Things to do
1. Answer these questions from the text on Avvo's legal services in Indiana, one line each.
(a) What does an Avvo Advisor consultation cost, and how long does it last?
(b) Which state bar, according to King, is the only one to issue an opinion in Avvo's favor?
(c) On what date did the ISBA Ethics Committee meet to discuss the issue?
2. In the text on Avvo's legal services in Indiana, rewrite the paragraph beginning "Avvo Legal Services provides fixed-fee document review" as a short bulleted list that keeps its main facts.

Supplied text
--

It’s a question other states have dealt with and reached vastly different conclusions. Regardless of the ethical uncertainty, legal service provider Avvo aims to expand its portfolio soon in the Hoosier State with fee-based services that some state bars have flagged as impermissible.

These include services such as Avvo Advisor and Avvo Legal Services. Avvo Advisor connects online consumers with an attorney for a 15-minute consultation for $39. Avvo forwards the fee to the attorney who takes the consumer’s call, then collects a $10 marketing fee from the attorney. Based on the consultation, a consumer may engage the attorney.

Avvo Legal Services provides fixed-fee document review and legal services such as business formation or family law matters. Avvo says it typically bills $149 to $595 for services which is paid to the lawyer doing the work, then collects a marketing fee from the lawyer ranging from $40-$150.

“I think Indiana will be in the next group of states we launch in,” Avvo Chief Legal Officer Josh King said in an interview. Though he said there was no precise timetable, he said that should happen “within the next year.”

King said Avvo has made these services available in about half the states, even though some state bars have warned that lawyers who participate in them are violating professional rules of conduct. Notably, the New York and New Jersey state bars have issued such ethics opinions. The North Carolina Bar, meanwhile, is the lone state to issue an opinion in Avvo’s favor, King said.

The New York State Bar’s Ethics Opinion 1132 concludes, “A lawyer paying Avvo’s current marketing fee for Avvo Legal Services is making an improper payment for a recommendation in violation of Rule 7.2(a).” That rule is similar to Indiana’s Rule 7.2(b) regarding attorney advertising, though the New York rule appears to be somewhat more restrictive.

St. Joseph Probate Court Magistrate Judge Graham Polando chairs the Indiana State Bar Association Ethics Committee. He said that group has been considering the issue, but he declined to comment beyond an emailed statement: “The ISBA Ethics Committee did meet on Saturday, Aug. 12, and discussed this issue at great length but does not have an advisory opinion to issue at this time.”

--

Extracted data
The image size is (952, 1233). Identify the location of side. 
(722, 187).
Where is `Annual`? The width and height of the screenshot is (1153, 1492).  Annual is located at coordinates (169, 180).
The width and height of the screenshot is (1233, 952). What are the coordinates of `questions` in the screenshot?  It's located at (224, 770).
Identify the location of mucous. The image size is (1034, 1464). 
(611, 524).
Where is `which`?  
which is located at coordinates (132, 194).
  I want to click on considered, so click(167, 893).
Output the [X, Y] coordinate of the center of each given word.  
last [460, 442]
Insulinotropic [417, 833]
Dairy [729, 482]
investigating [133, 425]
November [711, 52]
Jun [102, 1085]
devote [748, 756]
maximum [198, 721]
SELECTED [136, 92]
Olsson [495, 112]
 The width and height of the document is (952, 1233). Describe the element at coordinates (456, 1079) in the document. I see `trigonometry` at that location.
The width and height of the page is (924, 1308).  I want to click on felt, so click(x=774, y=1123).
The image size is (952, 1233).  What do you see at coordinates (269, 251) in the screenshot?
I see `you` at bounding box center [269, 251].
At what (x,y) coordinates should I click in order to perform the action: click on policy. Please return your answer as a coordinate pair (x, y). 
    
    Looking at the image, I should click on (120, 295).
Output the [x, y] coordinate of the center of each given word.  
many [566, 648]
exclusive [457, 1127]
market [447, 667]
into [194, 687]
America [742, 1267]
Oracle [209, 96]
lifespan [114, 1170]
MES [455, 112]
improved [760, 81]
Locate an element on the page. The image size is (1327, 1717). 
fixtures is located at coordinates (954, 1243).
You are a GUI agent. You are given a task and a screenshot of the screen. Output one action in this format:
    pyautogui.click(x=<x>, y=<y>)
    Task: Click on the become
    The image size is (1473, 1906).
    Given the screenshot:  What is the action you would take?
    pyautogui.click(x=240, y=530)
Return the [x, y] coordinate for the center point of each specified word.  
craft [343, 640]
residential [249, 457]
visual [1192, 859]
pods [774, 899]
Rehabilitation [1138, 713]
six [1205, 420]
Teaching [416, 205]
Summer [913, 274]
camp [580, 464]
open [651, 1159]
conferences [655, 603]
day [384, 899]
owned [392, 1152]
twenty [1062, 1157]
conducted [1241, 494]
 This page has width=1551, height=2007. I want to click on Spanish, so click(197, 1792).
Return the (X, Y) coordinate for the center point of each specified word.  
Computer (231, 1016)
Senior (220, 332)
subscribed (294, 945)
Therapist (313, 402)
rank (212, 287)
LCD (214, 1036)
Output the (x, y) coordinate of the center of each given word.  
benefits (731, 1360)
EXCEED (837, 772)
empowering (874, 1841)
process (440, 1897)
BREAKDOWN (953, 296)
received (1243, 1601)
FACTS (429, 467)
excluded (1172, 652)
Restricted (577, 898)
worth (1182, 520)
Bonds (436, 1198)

--

Answer set
1.
(a) $39 for a 15-minute consultation.
(b) The North Carolina Bar.
(c) Saturday, Aug. 12.

2.
- Avvo Legal Services offers fixed-fee document review and legal services, such as business formation or family law matters.
- Avvo typically bills $149 to $595 for these services, and that fee goes to the lawyer who does the work.
- Avvo then collects a marketing fee of $40 to $150 from the lawyer.